Brief — If a line in the data holds the string "give", list it.

(Dataset items)
^^^^^^^^

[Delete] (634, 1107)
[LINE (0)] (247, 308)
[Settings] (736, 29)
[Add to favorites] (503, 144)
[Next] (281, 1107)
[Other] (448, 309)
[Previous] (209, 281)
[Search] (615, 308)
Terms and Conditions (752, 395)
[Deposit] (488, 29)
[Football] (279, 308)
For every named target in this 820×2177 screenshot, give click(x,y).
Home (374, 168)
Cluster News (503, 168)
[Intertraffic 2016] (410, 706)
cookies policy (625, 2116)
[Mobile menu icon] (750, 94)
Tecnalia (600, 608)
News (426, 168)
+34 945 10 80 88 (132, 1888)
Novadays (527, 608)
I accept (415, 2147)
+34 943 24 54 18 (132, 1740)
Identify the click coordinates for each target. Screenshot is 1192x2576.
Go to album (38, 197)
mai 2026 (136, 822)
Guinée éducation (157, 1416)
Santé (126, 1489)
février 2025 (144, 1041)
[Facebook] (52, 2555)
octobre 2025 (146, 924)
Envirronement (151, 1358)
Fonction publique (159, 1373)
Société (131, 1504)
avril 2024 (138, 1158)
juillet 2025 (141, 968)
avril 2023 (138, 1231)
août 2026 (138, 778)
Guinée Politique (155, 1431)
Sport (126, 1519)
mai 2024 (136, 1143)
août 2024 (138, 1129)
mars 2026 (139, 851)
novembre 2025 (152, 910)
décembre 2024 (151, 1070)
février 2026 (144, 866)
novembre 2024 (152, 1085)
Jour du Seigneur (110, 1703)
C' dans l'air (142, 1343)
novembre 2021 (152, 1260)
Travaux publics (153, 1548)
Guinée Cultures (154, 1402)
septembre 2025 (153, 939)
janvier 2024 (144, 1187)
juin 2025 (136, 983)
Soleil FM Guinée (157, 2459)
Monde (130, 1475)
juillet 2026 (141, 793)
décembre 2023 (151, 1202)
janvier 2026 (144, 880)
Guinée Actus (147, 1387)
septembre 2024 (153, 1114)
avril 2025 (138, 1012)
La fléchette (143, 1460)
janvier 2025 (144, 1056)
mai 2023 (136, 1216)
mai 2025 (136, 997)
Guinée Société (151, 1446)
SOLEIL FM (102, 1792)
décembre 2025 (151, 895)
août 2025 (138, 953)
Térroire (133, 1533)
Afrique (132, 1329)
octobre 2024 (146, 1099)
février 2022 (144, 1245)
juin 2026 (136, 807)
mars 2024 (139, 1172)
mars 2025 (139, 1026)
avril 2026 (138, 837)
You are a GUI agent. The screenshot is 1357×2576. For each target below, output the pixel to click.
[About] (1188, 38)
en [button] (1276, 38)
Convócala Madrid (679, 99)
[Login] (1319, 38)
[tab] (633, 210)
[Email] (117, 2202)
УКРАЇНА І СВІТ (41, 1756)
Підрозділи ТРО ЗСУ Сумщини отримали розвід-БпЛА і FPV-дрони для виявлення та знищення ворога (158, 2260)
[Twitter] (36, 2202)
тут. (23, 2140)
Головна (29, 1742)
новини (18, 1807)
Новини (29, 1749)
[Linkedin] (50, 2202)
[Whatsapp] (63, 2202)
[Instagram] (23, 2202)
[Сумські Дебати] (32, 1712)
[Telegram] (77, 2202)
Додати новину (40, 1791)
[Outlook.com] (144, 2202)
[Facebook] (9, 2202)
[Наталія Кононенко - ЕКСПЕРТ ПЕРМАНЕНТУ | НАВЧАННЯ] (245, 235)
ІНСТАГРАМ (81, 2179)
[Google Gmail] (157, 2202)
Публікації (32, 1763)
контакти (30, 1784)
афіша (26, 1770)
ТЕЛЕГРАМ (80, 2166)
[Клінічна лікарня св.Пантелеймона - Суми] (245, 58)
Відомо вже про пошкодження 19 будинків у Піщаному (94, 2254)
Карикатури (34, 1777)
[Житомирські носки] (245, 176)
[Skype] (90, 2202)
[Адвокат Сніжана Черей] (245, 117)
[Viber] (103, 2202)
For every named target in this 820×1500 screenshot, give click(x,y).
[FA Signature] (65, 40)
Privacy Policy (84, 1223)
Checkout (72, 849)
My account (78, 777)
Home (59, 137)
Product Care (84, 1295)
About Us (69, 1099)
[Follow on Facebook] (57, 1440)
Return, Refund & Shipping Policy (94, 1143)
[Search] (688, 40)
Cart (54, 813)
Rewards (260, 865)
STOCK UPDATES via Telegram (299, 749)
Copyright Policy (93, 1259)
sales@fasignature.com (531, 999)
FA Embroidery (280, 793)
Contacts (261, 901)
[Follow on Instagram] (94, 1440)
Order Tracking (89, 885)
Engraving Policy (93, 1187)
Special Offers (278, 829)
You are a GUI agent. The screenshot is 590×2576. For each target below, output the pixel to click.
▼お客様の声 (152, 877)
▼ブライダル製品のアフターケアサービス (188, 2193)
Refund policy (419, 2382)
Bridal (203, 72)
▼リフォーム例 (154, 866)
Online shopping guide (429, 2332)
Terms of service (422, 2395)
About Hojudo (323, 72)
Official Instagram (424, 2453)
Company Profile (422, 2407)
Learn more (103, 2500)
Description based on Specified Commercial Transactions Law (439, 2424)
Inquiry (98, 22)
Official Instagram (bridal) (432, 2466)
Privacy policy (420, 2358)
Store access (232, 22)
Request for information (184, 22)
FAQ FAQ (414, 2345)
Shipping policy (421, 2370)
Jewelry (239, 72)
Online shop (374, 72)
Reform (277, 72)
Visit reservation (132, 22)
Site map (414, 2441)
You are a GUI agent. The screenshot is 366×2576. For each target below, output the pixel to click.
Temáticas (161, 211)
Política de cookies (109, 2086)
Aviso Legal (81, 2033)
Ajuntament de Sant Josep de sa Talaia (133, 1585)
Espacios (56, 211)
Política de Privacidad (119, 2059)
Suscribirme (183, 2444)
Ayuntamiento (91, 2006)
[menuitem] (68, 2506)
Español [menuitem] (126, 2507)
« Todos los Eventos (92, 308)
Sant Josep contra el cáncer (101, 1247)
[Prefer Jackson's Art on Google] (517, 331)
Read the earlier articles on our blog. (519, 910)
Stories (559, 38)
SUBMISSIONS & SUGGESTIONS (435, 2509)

^^^^^^^^

Solution —
For every named target in this 820×2177 screenshot, give click(x,y).
For every named target in this 820×1500 screenshot, give click(x,y).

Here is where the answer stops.